____ SOURCE

Why is it not an option? Are the inputs highly uncorrelated? What are the 6 correlation coefficients?

% I'll try either adding new % data or try k-fold crossvalidation. It seemed too complicated for % implementation before, but I guess I have few options left. % % For k-fold xval I have a few questions. You said that first I should % minimize H with dividetrain. Example code from here % https://www.mathworks.com/matlabcentral/newsreader/view_thread/333427 % actually limits the upper bound of H as you written before, Hub = % (Ntreq-O)/(I+O+1), since net.trainParam.goal = 0.01*Ndof*MSEtrn00a/Ntrneq % (if Nw > Ntreq, this would be negative number).

Yes. In general

net.trainParam.goal = 0.01*max(0,Ndof)*MSEtrn00a/Ntrneq

If Ndof < 0 you have more unknowns than equations. Therefore, there are an infinite number of solutions that will yield mse = 0 ( e.g., how many solutions does x + y = 0 have ?), most of which are not appropriate.

________

• [PROBLEM 1]
Could you return the passage of the neural-network training text between "Why is it not" and "be negative number).", inclusive, word for word?

____ EXCERPTED DATA

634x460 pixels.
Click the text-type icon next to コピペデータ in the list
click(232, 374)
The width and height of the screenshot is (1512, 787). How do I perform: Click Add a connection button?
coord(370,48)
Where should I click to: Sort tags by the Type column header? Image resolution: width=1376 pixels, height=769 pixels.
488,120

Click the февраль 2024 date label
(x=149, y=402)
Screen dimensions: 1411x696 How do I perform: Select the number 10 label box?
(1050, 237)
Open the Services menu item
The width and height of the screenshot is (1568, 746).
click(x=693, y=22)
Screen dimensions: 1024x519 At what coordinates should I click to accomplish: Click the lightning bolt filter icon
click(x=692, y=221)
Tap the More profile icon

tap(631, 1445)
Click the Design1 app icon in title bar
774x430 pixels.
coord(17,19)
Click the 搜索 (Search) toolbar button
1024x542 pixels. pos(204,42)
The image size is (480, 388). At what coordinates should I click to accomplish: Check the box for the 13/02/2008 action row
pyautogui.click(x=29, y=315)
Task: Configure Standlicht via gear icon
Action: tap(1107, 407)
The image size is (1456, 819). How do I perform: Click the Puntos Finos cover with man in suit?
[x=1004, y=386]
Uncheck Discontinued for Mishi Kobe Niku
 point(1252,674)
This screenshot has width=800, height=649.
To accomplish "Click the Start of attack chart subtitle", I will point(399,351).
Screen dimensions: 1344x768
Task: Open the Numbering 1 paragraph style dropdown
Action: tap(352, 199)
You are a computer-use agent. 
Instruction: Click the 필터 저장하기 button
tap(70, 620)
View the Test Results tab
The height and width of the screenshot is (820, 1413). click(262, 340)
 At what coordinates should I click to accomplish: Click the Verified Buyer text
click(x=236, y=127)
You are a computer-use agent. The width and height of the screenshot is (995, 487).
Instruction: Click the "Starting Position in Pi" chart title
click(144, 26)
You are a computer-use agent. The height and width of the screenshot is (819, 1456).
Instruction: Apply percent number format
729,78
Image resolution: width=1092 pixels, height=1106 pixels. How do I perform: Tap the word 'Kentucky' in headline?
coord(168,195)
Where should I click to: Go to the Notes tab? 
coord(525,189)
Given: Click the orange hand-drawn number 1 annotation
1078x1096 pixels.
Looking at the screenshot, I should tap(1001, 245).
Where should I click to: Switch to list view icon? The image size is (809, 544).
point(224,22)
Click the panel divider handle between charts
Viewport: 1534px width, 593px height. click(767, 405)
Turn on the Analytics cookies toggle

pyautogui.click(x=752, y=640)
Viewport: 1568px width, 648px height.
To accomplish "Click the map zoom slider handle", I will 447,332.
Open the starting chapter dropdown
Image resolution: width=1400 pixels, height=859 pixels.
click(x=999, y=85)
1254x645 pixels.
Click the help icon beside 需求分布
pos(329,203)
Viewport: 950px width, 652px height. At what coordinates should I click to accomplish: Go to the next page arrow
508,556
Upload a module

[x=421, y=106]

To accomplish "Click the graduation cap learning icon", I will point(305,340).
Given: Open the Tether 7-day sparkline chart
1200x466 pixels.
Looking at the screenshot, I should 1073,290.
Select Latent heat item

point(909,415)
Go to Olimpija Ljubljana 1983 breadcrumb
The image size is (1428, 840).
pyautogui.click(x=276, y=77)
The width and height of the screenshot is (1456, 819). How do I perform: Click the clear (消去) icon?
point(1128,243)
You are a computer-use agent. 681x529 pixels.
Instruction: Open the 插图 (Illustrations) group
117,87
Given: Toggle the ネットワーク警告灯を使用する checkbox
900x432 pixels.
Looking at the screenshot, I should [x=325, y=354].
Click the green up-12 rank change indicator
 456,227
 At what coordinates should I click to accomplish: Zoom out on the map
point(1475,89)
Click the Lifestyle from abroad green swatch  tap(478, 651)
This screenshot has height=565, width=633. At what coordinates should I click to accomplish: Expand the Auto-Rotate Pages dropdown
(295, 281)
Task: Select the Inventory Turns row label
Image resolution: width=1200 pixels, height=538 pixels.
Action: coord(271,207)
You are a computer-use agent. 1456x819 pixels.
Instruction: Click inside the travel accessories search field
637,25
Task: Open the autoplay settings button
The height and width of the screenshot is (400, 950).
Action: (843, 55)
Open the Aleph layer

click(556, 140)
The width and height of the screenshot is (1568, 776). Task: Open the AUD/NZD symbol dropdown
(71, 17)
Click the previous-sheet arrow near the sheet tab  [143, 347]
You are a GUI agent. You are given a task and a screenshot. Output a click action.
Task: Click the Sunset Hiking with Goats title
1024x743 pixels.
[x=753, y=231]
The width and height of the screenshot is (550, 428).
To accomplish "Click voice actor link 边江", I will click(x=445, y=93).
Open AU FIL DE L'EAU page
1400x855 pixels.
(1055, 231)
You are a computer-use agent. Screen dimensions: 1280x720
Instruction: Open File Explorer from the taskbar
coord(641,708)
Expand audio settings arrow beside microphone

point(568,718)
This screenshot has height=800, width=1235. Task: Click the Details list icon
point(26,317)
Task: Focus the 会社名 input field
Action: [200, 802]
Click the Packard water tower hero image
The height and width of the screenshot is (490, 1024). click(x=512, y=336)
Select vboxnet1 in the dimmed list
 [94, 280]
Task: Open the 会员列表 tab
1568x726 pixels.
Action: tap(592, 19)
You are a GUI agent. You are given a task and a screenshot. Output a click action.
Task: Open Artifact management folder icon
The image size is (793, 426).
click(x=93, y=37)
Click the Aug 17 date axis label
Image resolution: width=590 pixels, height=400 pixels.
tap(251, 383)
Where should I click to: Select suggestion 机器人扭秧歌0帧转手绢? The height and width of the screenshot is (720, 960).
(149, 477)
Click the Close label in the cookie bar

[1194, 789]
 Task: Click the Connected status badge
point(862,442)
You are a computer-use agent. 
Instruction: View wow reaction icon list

________

• [PROBLEM 2]
Can you edit the rows between the lines holding "Click the февраль 2024 date label" and "click(x=693, y=22)", inclusive, so that "Services" becomes "Settings", and give back only those lines with everything else unchanged?

• [COMPLETE OUTPUT 1]
Why is it not an option? Are the inputs highly uncorrelated? What are the 6 correlation coefficients?

% I'll try either adding new % data or try k-fold crossvalidation. It seemed too complicated for % implementation before, but I guess I have few options left. % % For k-fold xval I have a few questions. You said that first I should % minimize H with dividetrain. Example code from here % https://www.mathworks.com/matlabcentral/newsreader/view_thread/333427 % actually limits the upper bound of H as you written before, Hub = % (Ntreq-O)/(I+O+1), since net.trainParam.goal = 0.01*Ndof*MSEtrn00a/Ntrneq % (if Nw > Ntreq, this would be negative number).

• [COMPLETE OUTPUT 2]
Click the февраль 2024 date label
(x=149, y=402)
Screen dimensions: 1411x696 How do I perform: Select the number 10 label box?
(1050, 237)
Open the Settings menu item
The width and height of the screenshot is (1568, 746).
click(x=693, y=22)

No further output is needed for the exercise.